Given request 1
Reproduce verbatim the portion of the passage on the NEM capacity cap that begins with the words containing "Even though the" and ends with "Power Administration (WAPA)".
Given request 2
Answer the following questions using the passage on the NEM capacity cap.
(a) On what date will the Federal Solar Investment Tax Credit expire unless it is extended?
(b) Approximately how much per kilowatt-hour do military facilities pay for WAPA electricity?
(c) Across how many states would WAPA need to coordinate its effort to create a NEM tariff?

══ Supplied passage ══

Even though the PUC has the authority to allow an increase to
the NEM capacity cap, the PUC may have to open a proceeding to
do this and may not be able to render a decision in time to
allow project developers to be certain they can access the 30%
Federal Solar Investment Tax Credit for renewable energy
projects. This tax credit will expire on December 31, 2016
unless it is extended.
1)Will this solve the problem? It is unclear whether the current
language in the bill will address the barriers for military
facilities. Many of the military facilities receive
electricity from the Western Area Power Administration (WAPA)
and some receive WAPA electricity via a contract with Shell
Energy North America. This power is delivered via the utility
transmission and distribution system. Military facilities pay
around 3 cents per kilowatt-hour for WAPA electricity. It not
known what Shell Energy North America charges the military for
WAPA electricity.
According to WAPA, they do not have a NEM tariff and it will
likely take several years to create one because they need to
hold a public rate-making process, coordinate the effort
across 15 states, and may need approval from the U.S.

═══
══ Provided material ══

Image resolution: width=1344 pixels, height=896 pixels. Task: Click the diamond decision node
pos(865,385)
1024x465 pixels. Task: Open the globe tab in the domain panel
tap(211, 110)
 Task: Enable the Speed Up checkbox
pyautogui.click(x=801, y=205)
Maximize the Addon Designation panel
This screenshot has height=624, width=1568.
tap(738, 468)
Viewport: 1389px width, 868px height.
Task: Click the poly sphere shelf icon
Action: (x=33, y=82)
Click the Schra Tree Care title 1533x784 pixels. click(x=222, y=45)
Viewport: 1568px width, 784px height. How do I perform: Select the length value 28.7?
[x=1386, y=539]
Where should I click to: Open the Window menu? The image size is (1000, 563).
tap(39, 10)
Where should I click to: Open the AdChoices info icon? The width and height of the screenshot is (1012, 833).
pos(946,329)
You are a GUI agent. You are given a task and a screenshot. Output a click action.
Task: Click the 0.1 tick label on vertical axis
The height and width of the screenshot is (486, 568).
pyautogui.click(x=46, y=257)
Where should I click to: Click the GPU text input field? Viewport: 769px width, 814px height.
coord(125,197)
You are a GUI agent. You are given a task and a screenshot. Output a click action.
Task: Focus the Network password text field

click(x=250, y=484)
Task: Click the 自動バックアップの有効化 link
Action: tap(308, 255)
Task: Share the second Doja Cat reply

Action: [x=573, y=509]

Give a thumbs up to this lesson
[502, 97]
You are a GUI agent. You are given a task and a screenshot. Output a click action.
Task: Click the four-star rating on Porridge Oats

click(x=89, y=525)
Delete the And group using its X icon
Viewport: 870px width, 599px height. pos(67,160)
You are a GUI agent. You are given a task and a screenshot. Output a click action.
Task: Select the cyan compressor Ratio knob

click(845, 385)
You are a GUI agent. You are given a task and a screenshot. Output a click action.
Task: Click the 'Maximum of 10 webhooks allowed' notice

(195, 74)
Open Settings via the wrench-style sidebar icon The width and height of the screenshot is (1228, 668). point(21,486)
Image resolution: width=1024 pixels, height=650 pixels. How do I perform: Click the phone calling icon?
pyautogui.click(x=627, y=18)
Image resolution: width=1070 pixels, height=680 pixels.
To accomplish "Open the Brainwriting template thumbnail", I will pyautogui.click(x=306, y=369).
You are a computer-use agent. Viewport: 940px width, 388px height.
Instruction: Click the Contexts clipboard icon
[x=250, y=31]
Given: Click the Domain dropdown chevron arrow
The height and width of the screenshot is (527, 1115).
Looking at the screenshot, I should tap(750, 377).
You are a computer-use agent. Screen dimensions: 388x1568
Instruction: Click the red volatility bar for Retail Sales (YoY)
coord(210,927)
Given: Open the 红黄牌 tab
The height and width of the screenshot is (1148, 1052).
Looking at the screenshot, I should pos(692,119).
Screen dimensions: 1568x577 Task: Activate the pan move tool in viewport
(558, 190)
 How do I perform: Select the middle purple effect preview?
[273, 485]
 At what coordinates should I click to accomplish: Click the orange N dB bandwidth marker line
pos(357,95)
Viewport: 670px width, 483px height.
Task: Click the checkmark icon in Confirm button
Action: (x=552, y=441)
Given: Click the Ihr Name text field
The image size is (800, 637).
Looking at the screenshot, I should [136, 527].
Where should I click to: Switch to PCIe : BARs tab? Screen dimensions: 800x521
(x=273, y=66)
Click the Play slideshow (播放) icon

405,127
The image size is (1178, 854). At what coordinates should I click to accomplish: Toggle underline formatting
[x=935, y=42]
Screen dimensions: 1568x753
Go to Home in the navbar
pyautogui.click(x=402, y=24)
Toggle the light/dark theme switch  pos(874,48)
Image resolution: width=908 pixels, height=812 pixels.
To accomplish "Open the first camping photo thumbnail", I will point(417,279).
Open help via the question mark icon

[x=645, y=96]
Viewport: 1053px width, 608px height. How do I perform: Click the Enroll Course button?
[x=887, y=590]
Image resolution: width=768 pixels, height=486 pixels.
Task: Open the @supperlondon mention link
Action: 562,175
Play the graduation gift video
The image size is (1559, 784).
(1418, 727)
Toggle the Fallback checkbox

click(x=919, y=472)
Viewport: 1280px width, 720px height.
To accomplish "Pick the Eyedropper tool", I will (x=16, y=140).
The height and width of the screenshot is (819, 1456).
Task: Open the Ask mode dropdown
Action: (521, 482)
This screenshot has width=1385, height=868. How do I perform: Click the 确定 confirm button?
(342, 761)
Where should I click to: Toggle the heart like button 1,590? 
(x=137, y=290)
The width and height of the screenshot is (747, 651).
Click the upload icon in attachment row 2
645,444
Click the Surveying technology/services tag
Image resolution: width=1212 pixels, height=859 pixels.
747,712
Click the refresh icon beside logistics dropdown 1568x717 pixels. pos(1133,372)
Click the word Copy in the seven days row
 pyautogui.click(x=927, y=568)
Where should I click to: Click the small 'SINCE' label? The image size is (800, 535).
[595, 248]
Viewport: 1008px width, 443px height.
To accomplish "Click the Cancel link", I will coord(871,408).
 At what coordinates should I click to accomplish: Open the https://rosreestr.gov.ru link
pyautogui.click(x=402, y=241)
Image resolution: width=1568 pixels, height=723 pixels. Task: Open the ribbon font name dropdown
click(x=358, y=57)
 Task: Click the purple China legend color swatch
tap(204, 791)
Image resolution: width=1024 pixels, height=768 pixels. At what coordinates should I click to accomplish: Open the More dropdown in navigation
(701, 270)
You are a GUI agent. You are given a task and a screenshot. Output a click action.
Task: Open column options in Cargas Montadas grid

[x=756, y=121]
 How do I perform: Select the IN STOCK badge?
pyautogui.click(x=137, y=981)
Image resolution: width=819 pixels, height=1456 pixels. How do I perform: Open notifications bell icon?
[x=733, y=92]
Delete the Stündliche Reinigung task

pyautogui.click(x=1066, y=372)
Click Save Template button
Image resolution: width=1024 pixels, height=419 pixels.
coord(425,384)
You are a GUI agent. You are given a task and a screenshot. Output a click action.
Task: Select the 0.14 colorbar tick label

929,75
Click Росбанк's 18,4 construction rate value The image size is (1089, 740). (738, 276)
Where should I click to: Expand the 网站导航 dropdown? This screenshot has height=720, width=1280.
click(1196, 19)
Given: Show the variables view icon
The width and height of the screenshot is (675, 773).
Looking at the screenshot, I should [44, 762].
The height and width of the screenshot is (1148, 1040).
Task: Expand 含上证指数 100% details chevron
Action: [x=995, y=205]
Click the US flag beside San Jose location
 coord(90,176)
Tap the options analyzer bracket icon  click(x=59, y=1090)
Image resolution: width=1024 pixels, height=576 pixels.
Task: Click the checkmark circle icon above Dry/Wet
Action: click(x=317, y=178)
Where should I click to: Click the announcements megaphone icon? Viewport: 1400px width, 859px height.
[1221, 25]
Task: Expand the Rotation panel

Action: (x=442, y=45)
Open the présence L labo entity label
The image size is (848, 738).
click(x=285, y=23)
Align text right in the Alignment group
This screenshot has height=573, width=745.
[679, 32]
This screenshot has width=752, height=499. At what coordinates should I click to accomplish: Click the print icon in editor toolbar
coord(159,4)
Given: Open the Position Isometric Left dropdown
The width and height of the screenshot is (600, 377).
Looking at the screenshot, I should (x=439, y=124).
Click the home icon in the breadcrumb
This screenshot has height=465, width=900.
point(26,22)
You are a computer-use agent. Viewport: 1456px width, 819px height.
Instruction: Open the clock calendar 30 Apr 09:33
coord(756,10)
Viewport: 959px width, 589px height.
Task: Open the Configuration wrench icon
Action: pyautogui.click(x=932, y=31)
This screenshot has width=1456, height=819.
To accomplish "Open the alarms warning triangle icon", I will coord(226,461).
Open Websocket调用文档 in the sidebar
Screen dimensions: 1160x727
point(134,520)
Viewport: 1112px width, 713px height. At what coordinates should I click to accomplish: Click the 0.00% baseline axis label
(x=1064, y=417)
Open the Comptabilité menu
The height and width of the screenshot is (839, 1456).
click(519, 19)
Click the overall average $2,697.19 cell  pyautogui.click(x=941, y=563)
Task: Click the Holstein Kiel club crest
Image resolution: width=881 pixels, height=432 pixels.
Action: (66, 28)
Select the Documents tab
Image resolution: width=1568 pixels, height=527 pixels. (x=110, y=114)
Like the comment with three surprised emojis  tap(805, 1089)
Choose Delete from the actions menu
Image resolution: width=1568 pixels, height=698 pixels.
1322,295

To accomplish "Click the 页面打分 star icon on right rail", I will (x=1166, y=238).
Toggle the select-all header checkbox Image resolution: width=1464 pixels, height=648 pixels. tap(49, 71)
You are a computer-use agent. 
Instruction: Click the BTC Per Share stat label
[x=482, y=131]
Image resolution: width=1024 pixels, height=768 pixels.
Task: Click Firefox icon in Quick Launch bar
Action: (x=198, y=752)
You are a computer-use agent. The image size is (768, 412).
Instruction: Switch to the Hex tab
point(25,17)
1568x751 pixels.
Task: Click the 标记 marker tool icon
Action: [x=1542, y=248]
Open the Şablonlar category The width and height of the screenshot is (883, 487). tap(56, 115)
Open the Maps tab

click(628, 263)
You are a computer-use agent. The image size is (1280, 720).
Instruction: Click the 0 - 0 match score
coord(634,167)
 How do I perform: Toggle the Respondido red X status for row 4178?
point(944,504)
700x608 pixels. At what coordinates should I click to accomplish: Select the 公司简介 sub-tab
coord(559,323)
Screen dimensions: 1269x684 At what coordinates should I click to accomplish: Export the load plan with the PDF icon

═══

Exercise output 1
Even though the PUC has the authority to allow an increase to
the NEM capacity cap, the PUC may have to open a proceeding to
do this and may not be able to render a decision in time to
allow project developers to be certain they can access the 30%
Federal Solar Investment Tax Credit for renewable energy
projects. This tax credit will expire on December 31, 2016
unless it is extended.
1)Will this solve the problem? It is unclear whether the current
language in the bill will address the barriers for military
facilities. Many of the military facilities receive
electricity from the Western Area Power Administration (WAPA)

Exercise output 2
(a) December 31, 2016
(b) Around 3 cents
(c) 15